1

I'm just wondering if anyone knows of any good books that focus on trigonometric equations and solving them.

I'm thinking of using Trigonometry by Saul and Gelfand.

  • Unlike the other high school books by Gelfand, this particular one is not just a translation of the Russian version. I personally find the Russian version better. However, I don't actually know of any better ones in English. – user180040 Oct 03 '14 at 01:35

2 Answers2

1

The text by Gelfand and Saul is an excellent trigonometry text. It covers theory and applications, while giving the motivated reader the tools to solve hard problems. However, its scope is much larger than simply solving equations.

N. F. Taussig
  • 76,571
  • The contest I'm preparing for mentions a specific focus on knowing trigonometric graphs, identities, and equations.
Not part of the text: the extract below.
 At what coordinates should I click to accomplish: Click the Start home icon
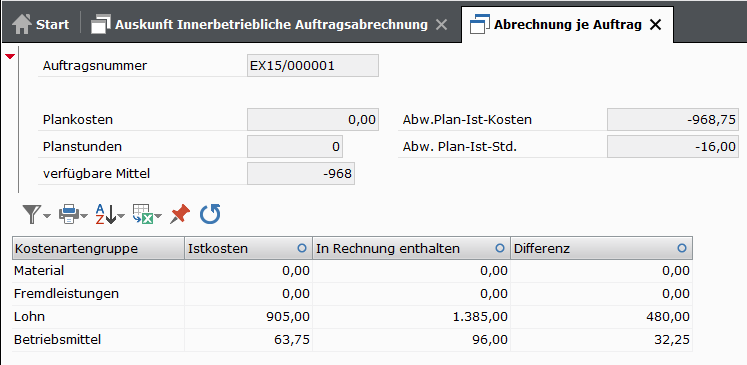pyautogui.click(x=22, y=24)
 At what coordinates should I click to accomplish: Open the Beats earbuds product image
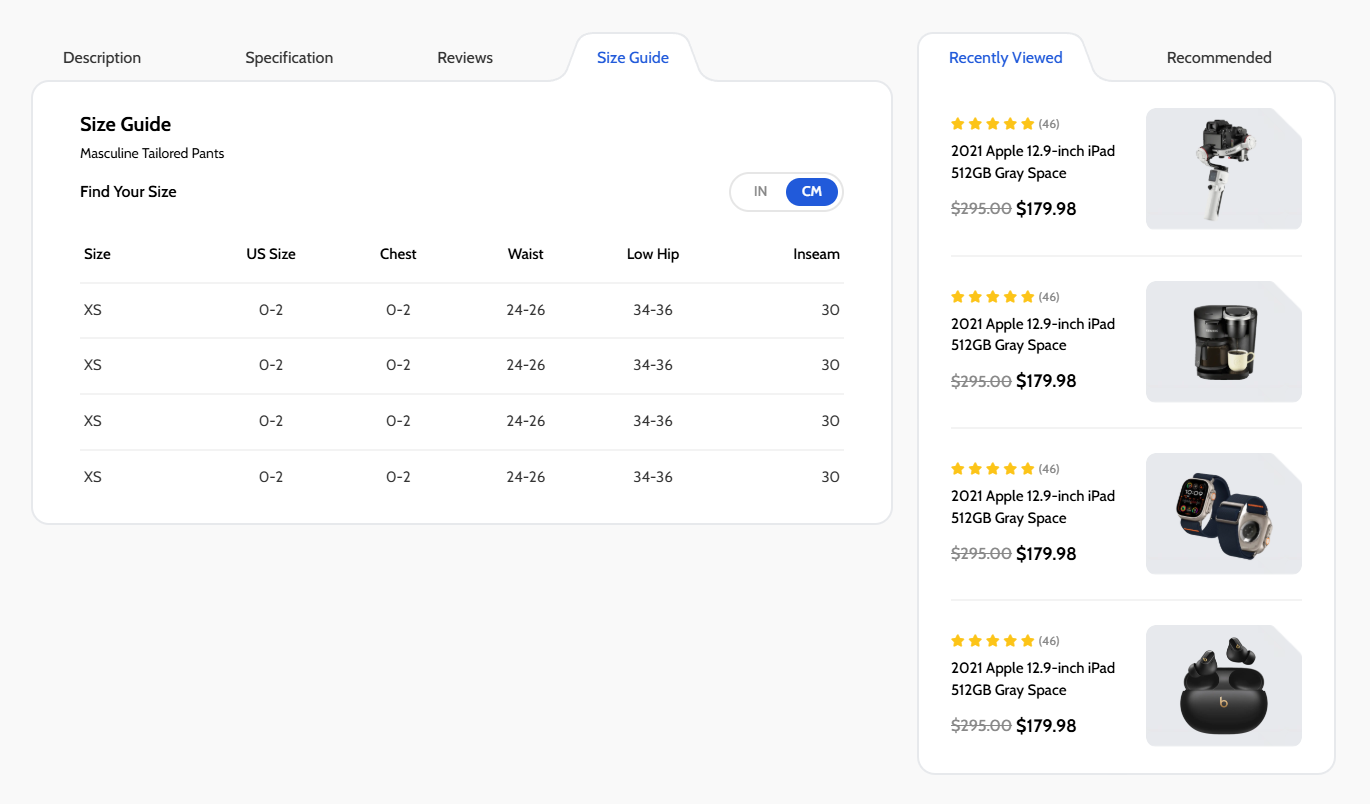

Would it be advisable to skip over all geometric content, and instead to focus on algebraic applications of trigonometric concepts? – user164403 Oct 03 '14 at 01:35
  • Look at past contests to see if the trigonometry questions are about geometry or not. – user180040 Oct 03 '14 at 01:39
  • The trig question is something like, determine all angles between 0 and 360 degrees such that log[2](-3 sin theta) = 2log[2](cos theta) + 1, where [2] is subscript notation. – user164403 Oct 03 '14 at 01:57
  • These kinds of things can in principle be done without geometry. However, geometry gives you good intuition for things. If you already know the basics of what the trigonometric functions are, it would be okay to go straight to the algebraic part and refer back to the geometry only when you encounter something you don't know about. – user180040 Oct 03 '14 at 02:06
0

There's a book relating to math contests: Precalculus Rusckzyk/Crawford with a solution manual. It's quite in depth but interesting.